Network Operators and Service Providers use the terms Element Manager or Element Management System or EMS or Domain Manager, for the management solutions delivered by equipment manufacturers to enable network management of their devices.
Not all EMSs are equal, and users have preferences that are the result of using multiple EMS solutions and identifying the strengths and weaknesses of each one. Users refer to the FCAPS model (Fault Management, Configuration Management, Accounting, Performance Management, Security) to describe and categorize the features and functions supported by the EMS.
This article provides a list and description of the FCAPS features that should be provided by an EMS or Domain Manager, to allow the Network Operator and Service Provider to efficiently monitor and manage a network. It also provides the definitions of the EMS, NMS and Domain Manager terms as a lot of people get confused with these three terms.
What is an EMS?
An Element Management system (EMS) manages one or more of a specific type of telecommunications network elements (NE). It also manages functions and capabilities within each NE but does not manage the traffic between different NEs in the network. According to Wikipedia:
Element Management is concerned with managing network elements on the network element management layer (NEL) of the TMN (Telecommunications Management Network).
A detailed description of the TMN model can be found in the following SNMPcenter.com article: What is the TMN model?
What is a Domain Manager?
Networks are complex things with a wide range of technologies and equipment types, both new and old. So, the Network Operators require management tools to offer everything from basic administration to automated software management, intelligent fault management and complex multi-layer topology management.
The answer of the Equipment Manufacturers to this requirement, was the development of Domain Managers that gradually replace the Element Managers of the past.
Domain Managers are capable to manage all technologies and equipment types of a domain.
But wait, what is a “domain”? A Domain can be technology-specific e.g. all Point to Point Wireless links, or manufacturer-specific, e.g. all equipment delivered by the X manufacturer. The Domain Manager concept was defined by TeleManagement Forum in it’s TAM (Telecom Application Map) spec.
The FCAPS features that really matter
Now that I have EMS and Domain Manager terms covered, lets focus on the functions and features of the EMS and Domain Manager that are important :
- Real-time events & alarms
- Historical events & alarms
- Active alarms
- Historical alarms
- Service provisioning
- Current hardware & software inventory
- Configuration backup / restore
- Software upgrade
- Current performance monitoring for troubleshooting.
- Presentation with graphs and charts updated in real-time.
- Secure authentication (password)
- Roles, privileges
In the following paragraphs, I will focus more on the functions that are key to the network operators.
Network and Devices Discovery
Discovery is a key Configuration Management feature. The Domain Manager allows users to carry out a deep discovery of their network, in order to discover not only all managed Network Elements (NEs), but also their “contained” objects, inclusive of cards, ports, connections, etc.
Discovery can be performed:
- Manually: One-by-one addition of domains, Network Element (NEs) and topological links.

_WRITTEN INSTRUCTION A:_ Please extract from the EMS article the part that opens with the words containing "What is an EMS?" and closes with "the TMN model?", copying it word for word.
_WRITTEN INSTRUCTION B:_ According to the EMS article, why do Network Operators need management tools that range from basic administration to complex multi-layer topology management?

_DATA SECTION:_
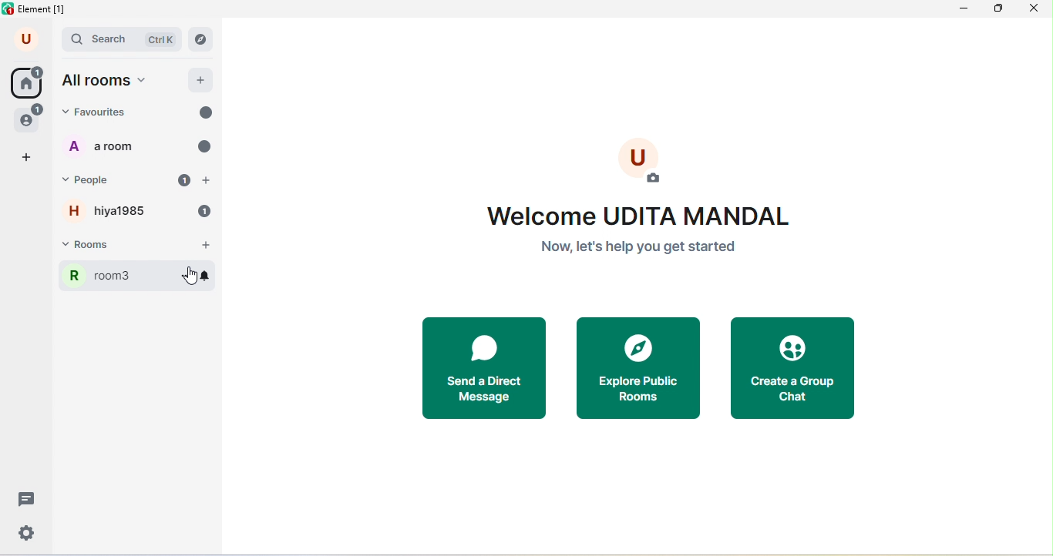 This screenshot has width=1053, height=556. What do you see at coordinates (202, 79) in the screenshot?
I see `add` at bounding box center [202, 79].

_TASK ANSWER A:_
What is an EMS?
An Element Management system (EMS) manages one or more of a specific type of telecommunications network elements (NE). It also manages functions and capabilities within each NE but does not manage the traffic between different NEs in the network. According to Wikipedia:
Element Management is concerned with managing network elements on the network element management layer (NEL) of the TMN (Telecommunications Management Network).
A detailed description of the TMN model can be found in the following SNMPcenter.com article: What is the TMN model?

_TASK ANSWER B:_ Networks are complex, with a wide range of technologies and equipment types, both new and old. That complexity is why operators need tools offering everything from basic administration to automated software management, intelligent fault management and complex multi-layer topology management.